+++ FRAGMENTO PROPORCIONADO +++

Los cuadros de Goya siempre están de plena actualidad en este bendito país estancado en el barro del tiempo, y la familia de Carlos IV, los aprovechados validos, los intrigantes Godoys, las inquietantes duquesas de Alba y los ineptos del poder como Fernando VII, siguen en el mismo sitio, pululando y haciendo negocio aquí y allá, con la sangre del pueblo, con lo que se pueda y donde se pueda, incluso con los cuadros eternos que deberían estar protegidos como riqueza cultural de toda una nación y que al final terminan colgados en la pared de la letrina de cualquier rico hacendado que ni siquiera sabe quién fue el genio de Fuendetodos.
Hoy, el gran pintor aragonés derramaría lágrimas de desencanto, pero no porque han hecho oscura ganancia y turbio negocio con su cuadro del noble Valentín Belvís de Moncada y Pizarro, sino tras constatar que su querida y triste España no se diferencia demasiado de aquella que él conoció hace poco más de dos siglos. La Sexta cuenta que la fiscal María López Orejas quiere revisar la declaración de renta del marido de Aguirre para comprobar si se ocultaron al fisco unos 600.000 euros de vellón de cuota defraudada por la venta de la obra, que finalmente terminó en manos del empresario Juan Miguel Villar Mir, otro grande de España de los de toda la vida. Aquí, los cuadros de Goya van pasando de rico en rico, de mano en mano, de cuello blanco a cuello blanco, cuando lo normal es que estuviesen todos en El Prado para enseñanza, cultura, goce y disfrute de los españoles.

+++ DATOS EXTRAÍDOS +++

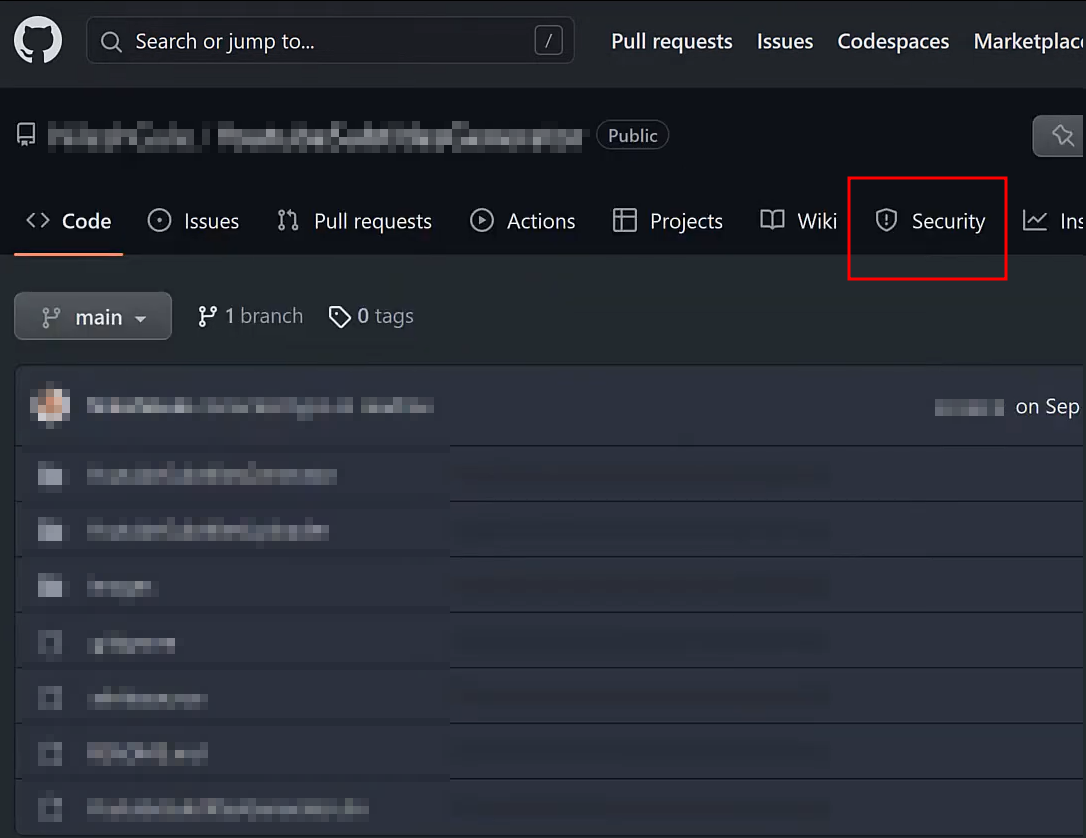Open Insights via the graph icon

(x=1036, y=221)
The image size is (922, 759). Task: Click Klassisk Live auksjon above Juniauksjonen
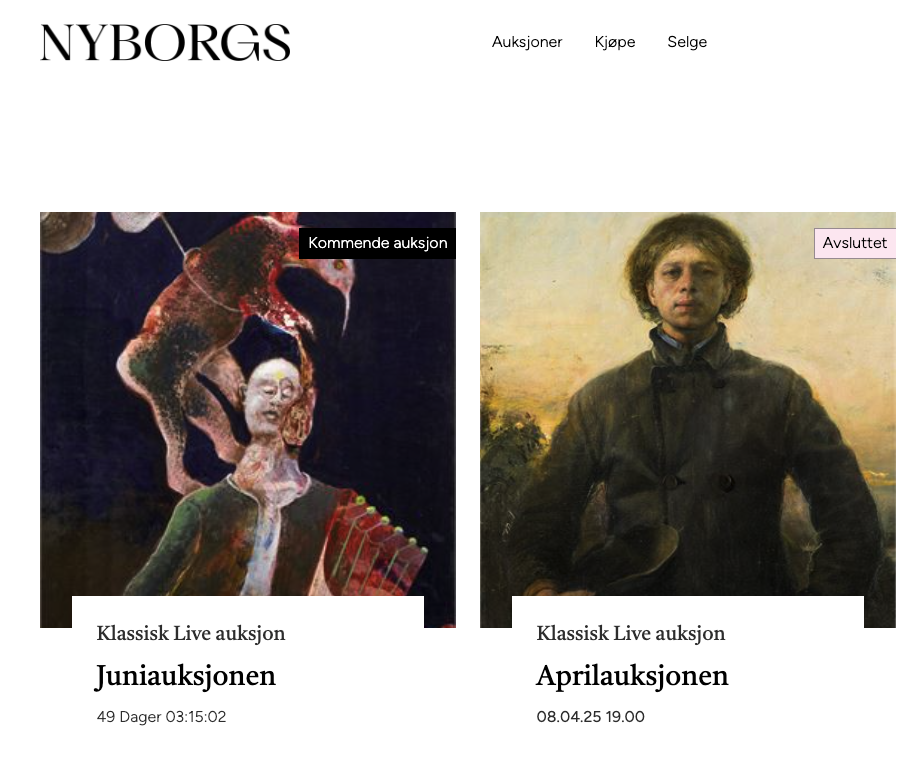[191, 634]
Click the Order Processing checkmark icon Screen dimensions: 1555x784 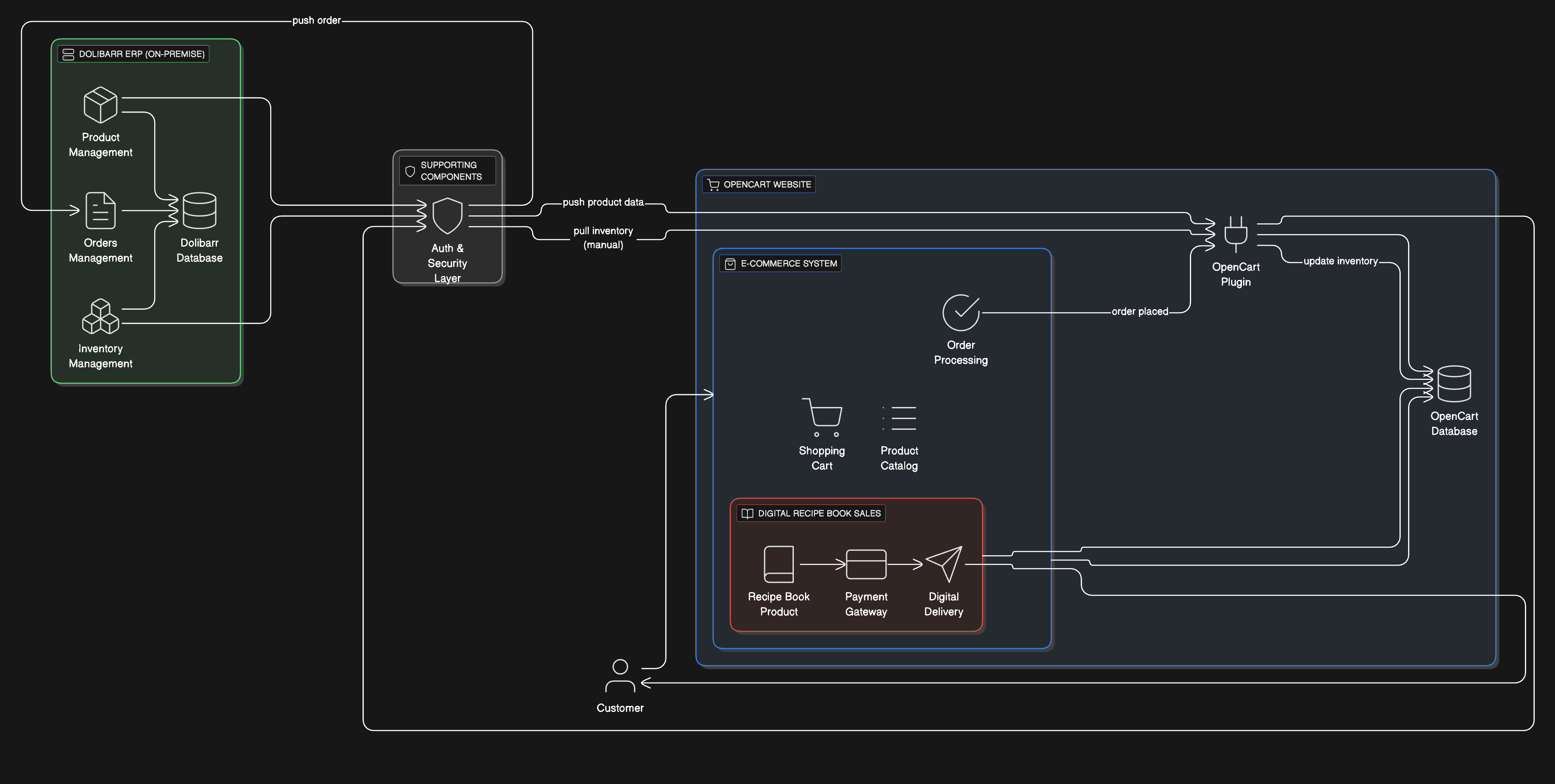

+++

Según el texto sobre los cuadros de Goya, ¿en manos de quién terminó la obra del noble Valentín Belvís de Moncada y Pizarro?

En manos del empresario Juan Miguel Villar Mir.